▶ PROBLEM STATEMENT:
Print the first line of the material below and each line after it, exactly as written, ending with the line that contains "Task: Click the Submit button".
● ● ● ● ●
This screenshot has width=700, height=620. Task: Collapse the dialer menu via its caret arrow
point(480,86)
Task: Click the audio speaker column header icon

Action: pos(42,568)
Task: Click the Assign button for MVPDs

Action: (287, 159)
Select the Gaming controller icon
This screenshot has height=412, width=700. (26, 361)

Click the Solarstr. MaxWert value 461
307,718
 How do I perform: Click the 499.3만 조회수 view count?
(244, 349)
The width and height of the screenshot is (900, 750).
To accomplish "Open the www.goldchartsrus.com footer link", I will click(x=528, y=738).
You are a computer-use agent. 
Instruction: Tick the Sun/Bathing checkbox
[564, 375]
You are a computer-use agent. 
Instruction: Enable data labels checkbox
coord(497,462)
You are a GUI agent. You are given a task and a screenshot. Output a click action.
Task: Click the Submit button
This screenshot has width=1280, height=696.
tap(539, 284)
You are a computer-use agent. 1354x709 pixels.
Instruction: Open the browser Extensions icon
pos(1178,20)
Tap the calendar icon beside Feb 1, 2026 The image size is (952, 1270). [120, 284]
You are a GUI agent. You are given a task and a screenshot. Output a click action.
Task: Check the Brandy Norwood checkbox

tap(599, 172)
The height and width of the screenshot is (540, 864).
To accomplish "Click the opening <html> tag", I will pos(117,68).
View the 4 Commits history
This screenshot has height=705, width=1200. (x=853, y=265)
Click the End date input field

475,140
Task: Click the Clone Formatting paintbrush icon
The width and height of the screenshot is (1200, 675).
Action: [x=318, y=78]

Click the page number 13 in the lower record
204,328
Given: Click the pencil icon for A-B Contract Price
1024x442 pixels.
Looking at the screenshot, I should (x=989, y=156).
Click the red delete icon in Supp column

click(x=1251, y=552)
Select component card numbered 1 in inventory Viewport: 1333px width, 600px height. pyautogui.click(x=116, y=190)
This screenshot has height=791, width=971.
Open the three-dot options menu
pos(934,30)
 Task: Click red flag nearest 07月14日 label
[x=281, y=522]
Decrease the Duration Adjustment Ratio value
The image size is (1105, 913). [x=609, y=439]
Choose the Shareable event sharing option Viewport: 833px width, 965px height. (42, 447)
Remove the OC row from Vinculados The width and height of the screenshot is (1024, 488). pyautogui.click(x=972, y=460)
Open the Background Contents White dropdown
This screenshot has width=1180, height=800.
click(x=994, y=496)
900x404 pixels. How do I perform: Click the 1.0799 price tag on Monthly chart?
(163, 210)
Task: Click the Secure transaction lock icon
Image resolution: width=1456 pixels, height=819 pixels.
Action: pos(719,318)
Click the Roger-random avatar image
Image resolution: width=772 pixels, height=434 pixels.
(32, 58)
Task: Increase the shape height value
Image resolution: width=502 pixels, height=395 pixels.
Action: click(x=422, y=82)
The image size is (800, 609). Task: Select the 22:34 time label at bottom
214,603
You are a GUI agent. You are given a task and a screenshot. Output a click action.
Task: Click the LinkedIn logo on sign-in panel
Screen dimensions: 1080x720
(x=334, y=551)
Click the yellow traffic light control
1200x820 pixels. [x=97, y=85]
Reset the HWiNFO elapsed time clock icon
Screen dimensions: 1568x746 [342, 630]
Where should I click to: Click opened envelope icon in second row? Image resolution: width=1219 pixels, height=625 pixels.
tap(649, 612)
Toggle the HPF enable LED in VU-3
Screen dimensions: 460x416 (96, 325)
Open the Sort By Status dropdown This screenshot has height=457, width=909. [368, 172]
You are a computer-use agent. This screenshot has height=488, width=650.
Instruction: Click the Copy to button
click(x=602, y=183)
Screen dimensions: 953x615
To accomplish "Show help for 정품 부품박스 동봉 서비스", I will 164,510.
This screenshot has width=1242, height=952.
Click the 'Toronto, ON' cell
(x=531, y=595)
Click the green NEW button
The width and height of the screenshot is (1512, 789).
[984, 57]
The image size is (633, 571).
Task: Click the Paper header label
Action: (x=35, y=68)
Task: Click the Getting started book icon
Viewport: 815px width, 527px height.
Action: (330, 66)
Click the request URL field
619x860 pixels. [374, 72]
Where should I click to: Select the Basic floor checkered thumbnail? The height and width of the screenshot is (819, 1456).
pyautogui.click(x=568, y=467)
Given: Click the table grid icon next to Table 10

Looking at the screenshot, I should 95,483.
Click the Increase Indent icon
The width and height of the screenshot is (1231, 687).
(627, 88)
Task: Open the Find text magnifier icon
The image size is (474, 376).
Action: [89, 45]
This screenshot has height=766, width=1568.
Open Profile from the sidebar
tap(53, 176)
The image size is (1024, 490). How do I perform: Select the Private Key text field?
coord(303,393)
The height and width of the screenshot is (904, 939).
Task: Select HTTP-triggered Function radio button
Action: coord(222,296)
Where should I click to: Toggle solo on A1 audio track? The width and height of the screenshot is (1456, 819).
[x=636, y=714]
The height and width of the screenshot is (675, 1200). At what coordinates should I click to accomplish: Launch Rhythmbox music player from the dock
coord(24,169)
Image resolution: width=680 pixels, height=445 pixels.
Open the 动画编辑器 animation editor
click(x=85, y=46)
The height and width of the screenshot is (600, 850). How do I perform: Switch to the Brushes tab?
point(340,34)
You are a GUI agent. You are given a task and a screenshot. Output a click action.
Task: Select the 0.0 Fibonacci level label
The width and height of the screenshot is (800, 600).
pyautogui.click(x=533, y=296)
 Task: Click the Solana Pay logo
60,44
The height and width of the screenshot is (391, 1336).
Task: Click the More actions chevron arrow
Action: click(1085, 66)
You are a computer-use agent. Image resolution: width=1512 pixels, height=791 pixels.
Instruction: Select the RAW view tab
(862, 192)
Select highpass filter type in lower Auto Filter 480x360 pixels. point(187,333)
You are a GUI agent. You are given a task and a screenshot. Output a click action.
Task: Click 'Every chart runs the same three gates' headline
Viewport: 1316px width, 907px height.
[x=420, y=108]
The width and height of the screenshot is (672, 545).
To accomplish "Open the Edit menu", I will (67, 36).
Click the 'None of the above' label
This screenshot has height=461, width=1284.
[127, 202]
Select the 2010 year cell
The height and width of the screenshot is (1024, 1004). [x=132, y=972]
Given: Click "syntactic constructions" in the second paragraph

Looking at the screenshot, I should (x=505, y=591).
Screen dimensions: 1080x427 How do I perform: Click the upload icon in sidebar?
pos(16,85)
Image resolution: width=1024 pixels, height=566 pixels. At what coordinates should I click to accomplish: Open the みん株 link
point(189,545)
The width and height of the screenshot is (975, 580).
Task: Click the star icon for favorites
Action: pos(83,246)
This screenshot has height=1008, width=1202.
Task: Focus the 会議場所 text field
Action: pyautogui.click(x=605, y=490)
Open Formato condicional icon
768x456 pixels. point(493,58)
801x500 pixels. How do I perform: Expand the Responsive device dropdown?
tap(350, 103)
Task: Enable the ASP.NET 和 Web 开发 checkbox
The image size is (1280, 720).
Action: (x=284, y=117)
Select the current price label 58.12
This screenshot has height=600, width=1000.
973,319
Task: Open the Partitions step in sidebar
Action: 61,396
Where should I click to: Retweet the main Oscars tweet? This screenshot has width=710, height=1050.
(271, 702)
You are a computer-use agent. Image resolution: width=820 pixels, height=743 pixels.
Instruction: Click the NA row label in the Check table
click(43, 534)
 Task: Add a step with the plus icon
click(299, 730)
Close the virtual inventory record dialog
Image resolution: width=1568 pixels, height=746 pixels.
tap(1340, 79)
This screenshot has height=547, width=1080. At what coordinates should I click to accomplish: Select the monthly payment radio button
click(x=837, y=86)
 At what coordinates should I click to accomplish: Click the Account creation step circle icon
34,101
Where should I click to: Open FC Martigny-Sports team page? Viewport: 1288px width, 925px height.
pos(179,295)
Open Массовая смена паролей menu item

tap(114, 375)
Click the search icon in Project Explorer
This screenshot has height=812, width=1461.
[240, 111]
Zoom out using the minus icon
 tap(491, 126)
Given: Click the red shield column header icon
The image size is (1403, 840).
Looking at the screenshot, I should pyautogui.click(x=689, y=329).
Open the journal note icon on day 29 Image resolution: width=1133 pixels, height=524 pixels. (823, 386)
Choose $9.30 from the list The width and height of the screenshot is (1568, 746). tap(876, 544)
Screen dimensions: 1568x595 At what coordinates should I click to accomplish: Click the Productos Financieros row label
● ● ● ● ●
▶ RESULT:
This screenshot has width=700, height=620. Task: Collapse the dialer menu via its caret arrow
point(480,86)
Task: Click the audio speaker column header icon

Action: pos(42,568)
Task: Click the Assign button for MVPDs

Action: (287, 159)
Select the Gaming controller icon
This screenshot has height=412, width=700. (26, 361)

Click the Solarstr. MaxWert value 461
307,718
 How do I perform: Click the 499.3만 조회수 view count?
(244, 349)
The width and height of the screenshot is (900, 750).
To accomplish "Open the www.goldchartsrus.com footer link", I will click(x=528, y=738).
You are a computer-use agent. 
Instruction: Tick the Sun/Bathing checkbox
[564, 375]
You are a computer-use agent. 
Instruction: Enable data labels checkbox
coord(497,462)
You are a GUI agent. You are given a task and a screenshot. Output a click action.
Task: Click the Submit button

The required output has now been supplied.